あ……あれ? スティール氏の求婚のくだりが2巻巻末の短編と展開ぜんぜん違いますよ……?
「大人はウソつきではないのです。まちがいをするだけなのです…」なのかーッ!?
2巻の方は立志伝中の物語(実話に基づくフィクション)ということなのか、それとも2巻のように求婚したけど、断られて今回のエピソードに繋がったのか(ちょっと無理がある気がする)……。2巻のあのシーンが好きだったので結構複雑な気分だ。
そのスティール夫人のサスペンスは、夫人が基本的に無力なだけに凄い緊迫感があった。うん、4部の川尻早人みたく急成長するのはやっぱり異常だよね。いや早人のあのエピソード自体は屈指の名編だと思ってはいますが。
夫人を救った結末は予想もしなかった展開でびっくりすると同時に、あーそうか「あの方」ならそうなるよねと納得。処女のスティール夫人じゃないと成立しない展開だけど、夫人が話に巻き込まれた時からこの展開に決めていたんだろうか? だとしたら作者らしからぬ周到さだ。

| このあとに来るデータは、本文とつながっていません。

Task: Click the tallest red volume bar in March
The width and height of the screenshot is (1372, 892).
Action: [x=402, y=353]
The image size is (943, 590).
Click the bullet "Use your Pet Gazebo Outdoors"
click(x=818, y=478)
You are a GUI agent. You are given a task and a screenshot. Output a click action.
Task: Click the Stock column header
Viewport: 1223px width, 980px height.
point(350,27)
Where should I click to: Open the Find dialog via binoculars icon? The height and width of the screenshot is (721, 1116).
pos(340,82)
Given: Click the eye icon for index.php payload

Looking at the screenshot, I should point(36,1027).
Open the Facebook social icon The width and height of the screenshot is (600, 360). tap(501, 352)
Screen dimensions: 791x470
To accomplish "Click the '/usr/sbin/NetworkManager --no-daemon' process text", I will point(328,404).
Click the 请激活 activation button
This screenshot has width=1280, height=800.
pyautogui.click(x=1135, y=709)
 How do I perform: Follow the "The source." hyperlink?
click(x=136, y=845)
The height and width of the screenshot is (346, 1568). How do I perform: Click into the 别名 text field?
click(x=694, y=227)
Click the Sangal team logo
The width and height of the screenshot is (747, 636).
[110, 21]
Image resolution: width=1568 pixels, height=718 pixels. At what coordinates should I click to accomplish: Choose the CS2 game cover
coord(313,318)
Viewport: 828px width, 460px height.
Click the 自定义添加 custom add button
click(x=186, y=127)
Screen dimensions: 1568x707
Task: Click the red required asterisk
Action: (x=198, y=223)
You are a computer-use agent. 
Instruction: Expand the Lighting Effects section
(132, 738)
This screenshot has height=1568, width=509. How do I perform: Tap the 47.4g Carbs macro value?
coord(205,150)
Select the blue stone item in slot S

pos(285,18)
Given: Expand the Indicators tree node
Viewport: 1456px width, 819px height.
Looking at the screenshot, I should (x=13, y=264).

あ、そういや候補としては他にホット・パンツもいたか。ホット・パンツがああなる展開……だめだ、うまく想像できない。できたとしてもあんまり絵にならない気がする。いともたやすくは行われないが、えげつない行為だ。「いともたやすく行われる えげつない行為」って、すごいインパクトのあるサブタイトルだなあ。こういう言葉選びのうまさはあいかわらず群を抜いている。
ウェカピポvs.マジェントという本当ならかなりおいしい戦いが、夫人の話の前後に分割されてちょっと緊張感に欠けてしまったのは残念。
「考える事をやめた」はやっぱり読者サービスのようなものなんだろうか? 不死身な敵の倒し方は15年前も今もあんまり変わらないのね、と変に納得してしまった。そういえばノトーリアス・B・I・Gもその口か。あいつの場合考える事じたいあるのかどうか怪しいが……。
最後のおまけエピソード「7日で一週間」は、荒木先生大丈夫?と思うと同時に、こういうのが描けるなら荒木先生もまだまだ大丈夫だ、と矛盾したことを思ってしまった。少なくともあいかわらずサブタイトルはうまい。